## Work instructions
Copy the listing out in full. Keep every word as it is.

==== Supplied information

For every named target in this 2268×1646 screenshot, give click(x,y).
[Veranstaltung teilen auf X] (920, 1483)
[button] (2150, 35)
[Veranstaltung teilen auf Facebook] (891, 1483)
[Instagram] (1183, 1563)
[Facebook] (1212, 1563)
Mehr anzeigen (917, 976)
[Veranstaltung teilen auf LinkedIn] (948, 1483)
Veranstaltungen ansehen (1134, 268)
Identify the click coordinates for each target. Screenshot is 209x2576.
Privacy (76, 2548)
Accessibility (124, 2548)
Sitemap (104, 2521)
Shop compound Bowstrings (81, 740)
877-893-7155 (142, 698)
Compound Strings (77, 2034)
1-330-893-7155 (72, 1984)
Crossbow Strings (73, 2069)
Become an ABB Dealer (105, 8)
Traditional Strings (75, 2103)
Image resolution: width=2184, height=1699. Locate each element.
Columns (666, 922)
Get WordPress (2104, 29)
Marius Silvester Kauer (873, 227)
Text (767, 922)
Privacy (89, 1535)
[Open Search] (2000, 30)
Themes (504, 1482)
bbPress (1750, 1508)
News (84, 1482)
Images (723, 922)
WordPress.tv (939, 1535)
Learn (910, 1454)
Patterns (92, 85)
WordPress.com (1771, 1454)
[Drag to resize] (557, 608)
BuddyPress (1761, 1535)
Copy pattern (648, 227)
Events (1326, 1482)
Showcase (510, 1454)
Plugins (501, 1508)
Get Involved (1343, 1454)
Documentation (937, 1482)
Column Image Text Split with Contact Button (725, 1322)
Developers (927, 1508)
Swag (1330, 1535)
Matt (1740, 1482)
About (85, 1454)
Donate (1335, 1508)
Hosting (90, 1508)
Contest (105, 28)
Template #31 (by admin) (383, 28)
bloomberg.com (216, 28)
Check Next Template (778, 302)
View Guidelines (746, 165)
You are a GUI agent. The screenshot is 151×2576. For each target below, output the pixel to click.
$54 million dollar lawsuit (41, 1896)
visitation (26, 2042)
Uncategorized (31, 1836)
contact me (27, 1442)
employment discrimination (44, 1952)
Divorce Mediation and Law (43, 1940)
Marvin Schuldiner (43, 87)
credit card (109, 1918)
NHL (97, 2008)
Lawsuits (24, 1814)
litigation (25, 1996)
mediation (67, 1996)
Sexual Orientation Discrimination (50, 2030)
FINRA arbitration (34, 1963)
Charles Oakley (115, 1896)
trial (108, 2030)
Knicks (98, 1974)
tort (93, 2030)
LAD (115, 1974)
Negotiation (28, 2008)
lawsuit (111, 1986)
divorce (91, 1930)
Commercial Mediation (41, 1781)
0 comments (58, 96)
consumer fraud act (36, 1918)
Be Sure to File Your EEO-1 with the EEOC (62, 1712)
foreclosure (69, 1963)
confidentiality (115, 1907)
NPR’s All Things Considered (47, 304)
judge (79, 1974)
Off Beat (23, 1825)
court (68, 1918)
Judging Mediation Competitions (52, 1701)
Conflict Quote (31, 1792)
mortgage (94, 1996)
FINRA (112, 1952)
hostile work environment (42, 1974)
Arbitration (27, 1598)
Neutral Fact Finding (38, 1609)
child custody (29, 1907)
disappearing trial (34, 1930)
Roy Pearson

========

## Output below
For every named target in this 2268×1646 screenshot, give click(x,y).
[Veranstaltung teilen auf X] (920, 1483)
[button] (2150, 35)
[Veranstaltung teilen auf Facebook] (891, 1483)
[Instagram] (1183, 1563)
[Facebook] (1212, 1563)
Mehr anzeigen (917, 976)
[Veranstaltung teilen auf LinkedIn] (948, 1483)
Veranstaltungen ansehen (1134, 268)
Identify the click coordinates for each target. Screenshot is 209x2576.
Privacy (76, 2548)
Accessibility (124, 2548)
Sitemap (104, 2521)
Shop compound Bowstrings (81, 740)
877-893-7155 (142, 698)
Compound Strings (77, 2034)
1-330-893-7155 (72, 1984)
Crossbow Strings (73, 2069)
Become an ABB Dealer (105, 8)
Traditional Strings (75, 2103)
Image resolution: width=2184, height=1699. Locate each element.
Columns (666, 922)
Get WordPress (2104, 29)
Marius Silvester Kauer (873, 227)
Text (767, 922)
Privacy (89, 1535)
[Open Search] (2000, 30)
Themes (504, 1482)
bbPress (1750, 1508)
News (84, 1482)
Images (723, 922)
WordPress.tv (939, 1535)
Learn (910, 1454)
Patterns (92, 85)
WordPress.com (1771, 1454)
[Drag to resize] (557, 608)
BuddyPress (1761, 1535)
Copy pattern (648, 227)
Events (1326, 1482)
Showcase (510, 1454)
Plugins (501, 1508)
Get Involved (1343, 1454)
Documentation (937, 1482)
Column Image Text Split with Contact Button (725, 1322)
Developers (927, 1508)
Swag (1330, 1535)
Matt (1740, 1482)
About (85, 1454)
Donate (1335, 1508)
Hosting (90, 1508)
Contest (105, 28)
Template #31 (by admin) (383, 28)
bloomberg.com (216, 28)
Check Next Template (778, 302)
View Guidelines (746, 165)
You are a GUI agent. The screenshot is 151×2576. For each target below, output the pixel to click.
$54 million dollar lawsuit (41, 1896)
visitation (26, 2042)
Uncategorized (31, 1836)
contact me (27, 1442)
employment discrimination (44, 1952)
Divorce Mediation and Law (43, 1940)
Marvin Schuldiner (43, 87)
credit card (109, 1918)
NHL (97, 2008)
Lawsuits (24, 1814)
litigation (25, 1996)
mediation (67, 1996)
Sexual Orientation Discrimination (50, 2030)
FINRA arbitration (34, 1963)
Charles Oakley (115, 1896)
trial (108, 2030)
Knicks (98, 1974)
tort (93, 2030)
LAD (115, 1974)
Negotiation (28, 2008)
lawsuit (111, 1986)
divorce (91, 1930)
Commercial Mediation (41, 1781)
0 comments (58, 96)
consumer fraud act (36, 1918)
Be Sure to File Your EEO-1 with the EEOC (62, 1712)
foreclosure (69, 1963)
confidentiality (115, 1907)
NPR’s All Things Considered (47, 304)
judge (79, 1974)
Off Beat (23, 1825)
court (68, 1918)
Judging Mediation Competitions (52, 1701)
Conflict Quote (31, 1792)
mortgage (94, 1996)
FINRA (112, 1952)
hostile work environment (42, 1974)
Arbitration (27, 1598)
Neutral Fact Finding (38, 1609)
child custody (29, 1907)
disappearing trial (34, 1930)
Roy Pearson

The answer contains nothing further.